> **AUFGABE 1**: Schreib die Zeilen der Datensätze genau ab, angefangen beim ersten Datensatz bis einschließlich der Zeile mit "fahrenheit-tick-label: 65F is".

> **TEXT ZUR ANALYSE**:

Symbolisch für die Zerstörung aller Hoffnung passiert das Zertreten des Glaseinhorns, der Lieblingsfigur Lauras, nach einem ausgelassenen Tanz der beiden. So schnell wie Jim aufgetreten ist, tritt er auch wieder ab.
Laura bleibt am Ende dort wo sie auch am Anfang war, in ihrer Glasmenagerie am Dachboden. Sarah Viktoria Frick, agiert mit großartiger Mimik und wenig Text. Obwohl sie nicht viel sagt konzentriert sie die Blicke der Zuschauer mit ihrem Spiel immer wieder auf sich. Schon in der Schulzeit war sie, wohl aufgrund ihrer leichten Behinderung und auch ihrer Introvertiertheit, vom sozialen Leben fast völlig ausgeschlossen. Verliebt in Jim, aber natürlich chancenlos beim Schulstar. Aufgrund eines Versprechers nannte er sie dort aber immer blaue Rose, was ihr zu schönen Träumen verhalf. Neben der körperlichen Beeinträchtigung verhindert auch eine mental ausgelöste Fehlfunktion ihres Magens, dass sie vorankommt. Immer, wenn sie in ihr unangenehme Situationen gerät, muss sie sich direkt übergeben. So z.B. beim Schreibmaschinenkurs der ihr eine berufliche Zukunft hätte sichern sollen. Sie übergibt sich aber auch auf ihr schönes Kleid als sie erfährt, dass der abendliche Gast ihr ehemaliger Schwarm sein wird und letztendlich direkt aufs Teller als dieser schließlich mit ihr am Tisch sitzt. Laura bleibt am Ende nur ihre Welt der Glasfiguren, selbst ihren geliebten Bruder verliert sie. Aber sie kann nicht mehr glücklich werden, zermalmt im Zorn auf ihr Leben eine ihrer geliebten Figuren mit bloßen Händen und steht mit blutüberströmten Handflächen im strömenden Regen unter dem geöffneten Dachfenster.

> **ÜBUNGSMATERIAL**:
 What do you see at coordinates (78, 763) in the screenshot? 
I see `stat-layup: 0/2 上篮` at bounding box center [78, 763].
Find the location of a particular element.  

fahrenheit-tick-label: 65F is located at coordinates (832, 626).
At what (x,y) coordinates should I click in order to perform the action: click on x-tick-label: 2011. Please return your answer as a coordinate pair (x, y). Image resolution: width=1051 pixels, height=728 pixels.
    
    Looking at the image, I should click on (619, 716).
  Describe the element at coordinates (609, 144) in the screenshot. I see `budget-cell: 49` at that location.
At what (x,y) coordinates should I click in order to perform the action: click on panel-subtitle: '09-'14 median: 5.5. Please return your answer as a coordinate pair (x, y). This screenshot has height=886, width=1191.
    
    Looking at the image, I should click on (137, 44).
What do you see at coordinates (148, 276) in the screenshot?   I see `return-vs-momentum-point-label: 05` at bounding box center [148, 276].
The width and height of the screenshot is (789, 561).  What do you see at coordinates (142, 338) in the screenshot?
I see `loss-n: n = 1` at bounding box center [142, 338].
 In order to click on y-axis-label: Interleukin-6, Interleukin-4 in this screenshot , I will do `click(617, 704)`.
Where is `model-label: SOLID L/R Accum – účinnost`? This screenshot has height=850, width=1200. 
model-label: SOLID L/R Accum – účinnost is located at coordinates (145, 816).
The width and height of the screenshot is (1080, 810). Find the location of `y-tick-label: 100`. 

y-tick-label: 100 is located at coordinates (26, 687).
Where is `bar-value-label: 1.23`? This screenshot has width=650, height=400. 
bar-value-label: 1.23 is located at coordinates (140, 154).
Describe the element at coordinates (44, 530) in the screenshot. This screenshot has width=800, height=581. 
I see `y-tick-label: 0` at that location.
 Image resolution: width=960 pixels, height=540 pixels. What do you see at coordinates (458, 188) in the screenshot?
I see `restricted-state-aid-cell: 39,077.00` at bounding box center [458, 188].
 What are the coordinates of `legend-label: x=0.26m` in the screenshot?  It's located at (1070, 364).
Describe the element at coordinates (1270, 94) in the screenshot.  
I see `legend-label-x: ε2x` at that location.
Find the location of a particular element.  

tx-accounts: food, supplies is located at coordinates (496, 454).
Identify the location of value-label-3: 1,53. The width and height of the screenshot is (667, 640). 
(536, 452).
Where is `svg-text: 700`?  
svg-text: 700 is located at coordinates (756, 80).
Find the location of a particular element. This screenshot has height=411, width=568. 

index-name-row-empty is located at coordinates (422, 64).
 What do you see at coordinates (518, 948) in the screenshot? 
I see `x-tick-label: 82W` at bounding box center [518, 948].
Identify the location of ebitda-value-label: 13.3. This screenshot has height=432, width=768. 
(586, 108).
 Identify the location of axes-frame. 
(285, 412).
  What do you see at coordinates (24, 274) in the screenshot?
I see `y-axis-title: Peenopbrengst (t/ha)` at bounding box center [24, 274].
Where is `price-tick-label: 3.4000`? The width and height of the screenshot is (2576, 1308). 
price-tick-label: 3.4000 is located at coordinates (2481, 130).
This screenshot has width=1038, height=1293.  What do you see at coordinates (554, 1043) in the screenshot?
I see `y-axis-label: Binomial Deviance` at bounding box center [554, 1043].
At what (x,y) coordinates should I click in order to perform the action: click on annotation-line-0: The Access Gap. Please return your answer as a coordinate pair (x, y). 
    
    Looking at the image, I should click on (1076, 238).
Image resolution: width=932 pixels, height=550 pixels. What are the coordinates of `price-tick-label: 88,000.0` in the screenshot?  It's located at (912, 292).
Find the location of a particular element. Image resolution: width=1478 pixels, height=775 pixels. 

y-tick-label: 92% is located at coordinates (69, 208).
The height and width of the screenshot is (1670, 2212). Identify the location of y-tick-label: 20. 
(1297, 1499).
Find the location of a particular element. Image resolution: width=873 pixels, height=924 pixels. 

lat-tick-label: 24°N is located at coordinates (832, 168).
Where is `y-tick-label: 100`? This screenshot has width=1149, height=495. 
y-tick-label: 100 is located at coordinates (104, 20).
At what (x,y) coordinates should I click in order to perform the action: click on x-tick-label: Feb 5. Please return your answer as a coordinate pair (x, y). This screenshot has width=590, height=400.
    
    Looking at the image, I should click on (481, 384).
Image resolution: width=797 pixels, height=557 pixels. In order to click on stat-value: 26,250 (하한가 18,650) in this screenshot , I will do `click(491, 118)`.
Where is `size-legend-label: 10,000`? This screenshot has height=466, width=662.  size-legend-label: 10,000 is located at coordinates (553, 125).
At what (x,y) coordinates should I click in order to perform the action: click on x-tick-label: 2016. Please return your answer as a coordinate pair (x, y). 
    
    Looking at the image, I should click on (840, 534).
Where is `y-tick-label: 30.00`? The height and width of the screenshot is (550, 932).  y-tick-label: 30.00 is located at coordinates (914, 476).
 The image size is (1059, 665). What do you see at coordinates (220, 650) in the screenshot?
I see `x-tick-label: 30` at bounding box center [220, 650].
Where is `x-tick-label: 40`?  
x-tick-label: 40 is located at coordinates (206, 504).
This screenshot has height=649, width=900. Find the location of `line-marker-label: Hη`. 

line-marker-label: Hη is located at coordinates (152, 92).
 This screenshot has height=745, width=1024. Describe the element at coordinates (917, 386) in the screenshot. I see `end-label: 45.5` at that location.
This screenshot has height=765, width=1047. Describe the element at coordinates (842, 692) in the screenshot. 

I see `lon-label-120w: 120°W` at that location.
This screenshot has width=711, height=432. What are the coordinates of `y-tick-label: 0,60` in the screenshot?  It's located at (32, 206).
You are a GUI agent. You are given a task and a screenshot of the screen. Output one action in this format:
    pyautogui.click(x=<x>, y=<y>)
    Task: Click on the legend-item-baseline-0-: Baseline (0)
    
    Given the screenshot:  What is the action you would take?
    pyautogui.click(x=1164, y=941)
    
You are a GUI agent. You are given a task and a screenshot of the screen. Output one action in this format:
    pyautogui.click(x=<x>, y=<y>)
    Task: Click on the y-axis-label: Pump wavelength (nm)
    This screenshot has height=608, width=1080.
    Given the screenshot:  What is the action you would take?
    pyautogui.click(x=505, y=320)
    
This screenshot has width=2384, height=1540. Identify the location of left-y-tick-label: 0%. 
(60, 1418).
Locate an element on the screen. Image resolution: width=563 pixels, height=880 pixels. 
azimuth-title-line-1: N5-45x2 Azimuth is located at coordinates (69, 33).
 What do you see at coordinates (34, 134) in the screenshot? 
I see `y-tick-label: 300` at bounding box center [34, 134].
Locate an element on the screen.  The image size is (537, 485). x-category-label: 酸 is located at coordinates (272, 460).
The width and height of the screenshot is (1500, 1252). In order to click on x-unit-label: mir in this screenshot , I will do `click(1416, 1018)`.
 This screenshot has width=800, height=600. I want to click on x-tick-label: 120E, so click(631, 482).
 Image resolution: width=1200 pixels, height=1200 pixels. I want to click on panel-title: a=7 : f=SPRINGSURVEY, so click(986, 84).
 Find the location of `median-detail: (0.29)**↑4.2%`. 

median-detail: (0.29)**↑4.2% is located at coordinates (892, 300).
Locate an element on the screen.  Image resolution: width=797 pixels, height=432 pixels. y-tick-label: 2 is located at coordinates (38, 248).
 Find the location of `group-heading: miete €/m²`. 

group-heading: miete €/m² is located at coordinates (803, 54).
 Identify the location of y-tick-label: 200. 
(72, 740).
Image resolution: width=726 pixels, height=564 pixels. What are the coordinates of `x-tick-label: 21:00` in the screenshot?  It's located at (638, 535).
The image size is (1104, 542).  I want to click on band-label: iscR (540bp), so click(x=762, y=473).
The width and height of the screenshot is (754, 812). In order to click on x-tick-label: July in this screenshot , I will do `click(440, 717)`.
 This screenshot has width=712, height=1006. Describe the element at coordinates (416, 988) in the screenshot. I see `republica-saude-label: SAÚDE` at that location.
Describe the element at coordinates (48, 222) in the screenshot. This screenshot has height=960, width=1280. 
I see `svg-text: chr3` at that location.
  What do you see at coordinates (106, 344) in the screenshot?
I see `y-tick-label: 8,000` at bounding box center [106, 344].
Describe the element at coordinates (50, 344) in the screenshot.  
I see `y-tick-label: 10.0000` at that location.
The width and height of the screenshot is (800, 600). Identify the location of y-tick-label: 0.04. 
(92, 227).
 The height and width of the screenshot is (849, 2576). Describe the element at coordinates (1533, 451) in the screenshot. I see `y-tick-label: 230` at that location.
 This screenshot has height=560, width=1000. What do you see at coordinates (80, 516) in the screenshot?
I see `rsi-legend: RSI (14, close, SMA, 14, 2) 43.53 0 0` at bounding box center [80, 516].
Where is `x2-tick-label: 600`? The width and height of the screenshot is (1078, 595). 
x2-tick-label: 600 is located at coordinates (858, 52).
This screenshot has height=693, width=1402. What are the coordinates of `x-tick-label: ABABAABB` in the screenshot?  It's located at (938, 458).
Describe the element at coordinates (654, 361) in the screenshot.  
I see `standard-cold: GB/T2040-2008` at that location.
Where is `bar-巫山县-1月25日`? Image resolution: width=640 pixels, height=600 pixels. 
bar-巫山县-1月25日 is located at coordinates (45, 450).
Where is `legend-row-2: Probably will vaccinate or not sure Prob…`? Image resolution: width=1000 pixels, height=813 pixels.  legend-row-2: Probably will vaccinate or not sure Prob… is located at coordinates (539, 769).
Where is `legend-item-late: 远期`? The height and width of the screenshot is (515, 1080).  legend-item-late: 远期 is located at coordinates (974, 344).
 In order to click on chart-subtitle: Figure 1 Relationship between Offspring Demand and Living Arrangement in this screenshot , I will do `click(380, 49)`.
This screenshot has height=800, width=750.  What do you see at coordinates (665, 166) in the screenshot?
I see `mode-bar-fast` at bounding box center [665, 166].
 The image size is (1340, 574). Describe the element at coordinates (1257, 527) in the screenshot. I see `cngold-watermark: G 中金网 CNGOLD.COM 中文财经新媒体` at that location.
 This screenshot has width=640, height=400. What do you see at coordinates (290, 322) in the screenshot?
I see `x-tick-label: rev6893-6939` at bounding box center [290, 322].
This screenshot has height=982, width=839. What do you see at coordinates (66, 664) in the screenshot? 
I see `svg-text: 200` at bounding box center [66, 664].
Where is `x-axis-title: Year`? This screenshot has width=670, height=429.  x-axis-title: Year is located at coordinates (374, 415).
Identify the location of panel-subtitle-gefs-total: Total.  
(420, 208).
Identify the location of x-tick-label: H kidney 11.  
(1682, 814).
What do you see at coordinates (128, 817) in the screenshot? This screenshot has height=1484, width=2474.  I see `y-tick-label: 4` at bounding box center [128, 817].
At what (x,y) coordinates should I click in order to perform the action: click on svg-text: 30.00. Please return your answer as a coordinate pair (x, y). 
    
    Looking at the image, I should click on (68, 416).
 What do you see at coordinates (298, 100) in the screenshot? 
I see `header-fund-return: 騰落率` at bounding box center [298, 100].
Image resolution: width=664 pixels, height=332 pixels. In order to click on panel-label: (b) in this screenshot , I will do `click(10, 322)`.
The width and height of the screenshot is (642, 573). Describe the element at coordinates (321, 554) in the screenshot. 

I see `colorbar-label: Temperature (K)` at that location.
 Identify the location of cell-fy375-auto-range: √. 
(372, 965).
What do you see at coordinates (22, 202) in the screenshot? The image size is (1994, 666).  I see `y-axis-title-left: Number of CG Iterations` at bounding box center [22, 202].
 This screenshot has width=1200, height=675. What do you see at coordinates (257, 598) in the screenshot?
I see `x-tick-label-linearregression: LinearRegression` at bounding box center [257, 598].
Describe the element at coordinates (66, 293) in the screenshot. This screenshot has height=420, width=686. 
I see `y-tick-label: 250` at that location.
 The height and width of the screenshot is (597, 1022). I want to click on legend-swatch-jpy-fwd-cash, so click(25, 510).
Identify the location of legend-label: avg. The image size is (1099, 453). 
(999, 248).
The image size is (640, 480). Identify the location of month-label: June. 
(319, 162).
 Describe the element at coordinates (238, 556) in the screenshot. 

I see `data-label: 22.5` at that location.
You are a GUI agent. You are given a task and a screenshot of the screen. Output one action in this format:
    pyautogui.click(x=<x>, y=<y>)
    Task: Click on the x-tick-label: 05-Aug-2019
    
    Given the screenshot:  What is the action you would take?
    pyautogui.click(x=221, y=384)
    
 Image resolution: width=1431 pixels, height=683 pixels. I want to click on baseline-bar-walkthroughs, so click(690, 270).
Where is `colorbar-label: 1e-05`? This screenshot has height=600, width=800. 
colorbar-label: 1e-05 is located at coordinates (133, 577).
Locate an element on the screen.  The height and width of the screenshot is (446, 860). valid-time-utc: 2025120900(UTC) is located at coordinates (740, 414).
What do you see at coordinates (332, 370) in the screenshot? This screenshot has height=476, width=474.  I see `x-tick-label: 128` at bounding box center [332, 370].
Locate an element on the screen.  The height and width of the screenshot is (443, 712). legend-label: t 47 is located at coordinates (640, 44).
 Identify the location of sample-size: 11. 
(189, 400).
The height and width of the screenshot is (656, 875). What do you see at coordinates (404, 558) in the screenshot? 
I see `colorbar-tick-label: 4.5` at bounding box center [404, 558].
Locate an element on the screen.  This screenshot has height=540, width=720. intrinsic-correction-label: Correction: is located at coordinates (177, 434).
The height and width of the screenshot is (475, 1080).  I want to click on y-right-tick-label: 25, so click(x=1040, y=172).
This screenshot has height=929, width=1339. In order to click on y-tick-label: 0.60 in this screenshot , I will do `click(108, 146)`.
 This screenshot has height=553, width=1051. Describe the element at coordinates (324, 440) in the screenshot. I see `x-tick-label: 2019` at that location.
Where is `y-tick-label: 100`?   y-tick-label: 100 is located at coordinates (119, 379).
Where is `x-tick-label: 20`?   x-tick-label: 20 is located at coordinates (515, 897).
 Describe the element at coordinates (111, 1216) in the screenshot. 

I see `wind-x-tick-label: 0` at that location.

> **AUFGABE 2**: Nenne alle konkreten Situationen, in denen sich Laura laut dem Text über die Glasmenagerie übergibt.

> **LÖSUNG 1**:
 What do you see at coordinates (78, 763) in the screenshot? 
I see `stat-layup: 0/2 上篮` at bounding box center [78, 763].
Find the location of a particular element.  

fahrenheit-tick-label: 65F is located at coordinates (832, 626).

> **LÖSUNG 2**:
- beim Schreibmaschinenkurs
- auf ihr schönes Kleid, als sie erfährt, dass der abendliche Gast ihr ehemaliger Schwarm sein wird
- aufs Teller, als dieser schließlich mit ihr am Tisch sitzt